TRY IT
Go through the listing below and show each line that has the word "Task".

INFORMATION

※ ※ ※

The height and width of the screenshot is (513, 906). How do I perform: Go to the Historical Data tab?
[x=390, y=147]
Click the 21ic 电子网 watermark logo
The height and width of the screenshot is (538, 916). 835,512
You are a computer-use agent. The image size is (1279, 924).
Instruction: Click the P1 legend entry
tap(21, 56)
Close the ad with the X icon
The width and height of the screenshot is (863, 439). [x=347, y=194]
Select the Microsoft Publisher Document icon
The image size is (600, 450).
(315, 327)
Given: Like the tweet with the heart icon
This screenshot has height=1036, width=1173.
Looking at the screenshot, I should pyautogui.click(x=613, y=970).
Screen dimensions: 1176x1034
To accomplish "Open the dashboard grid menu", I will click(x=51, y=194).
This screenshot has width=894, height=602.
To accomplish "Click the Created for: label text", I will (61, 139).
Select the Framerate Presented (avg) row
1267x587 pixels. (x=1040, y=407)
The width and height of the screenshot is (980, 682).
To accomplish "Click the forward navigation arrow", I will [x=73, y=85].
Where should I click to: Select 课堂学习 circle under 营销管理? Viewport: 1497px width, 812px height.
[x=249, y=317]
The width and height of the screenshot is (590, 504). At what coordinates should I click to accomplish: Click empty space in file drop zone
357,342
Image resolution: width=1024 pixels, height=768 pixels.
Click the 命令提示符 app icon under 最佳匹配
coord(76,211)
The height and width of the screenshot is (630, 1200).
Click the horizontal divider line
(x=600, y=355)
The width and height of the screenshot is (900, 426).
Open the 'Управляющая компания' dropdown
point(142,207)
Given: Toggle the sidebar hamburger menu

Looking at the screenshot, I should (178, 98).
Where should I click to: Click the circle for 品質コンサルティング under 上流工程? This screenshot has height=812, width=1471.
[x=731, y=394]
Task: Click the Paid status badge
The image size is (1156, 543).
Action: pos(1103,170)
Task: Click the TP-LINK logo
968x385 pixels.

※ ※ ※

RESULT OF THIS EXERCISE
Task: Click the Paid status badge
Task: Click the TP-LINK logo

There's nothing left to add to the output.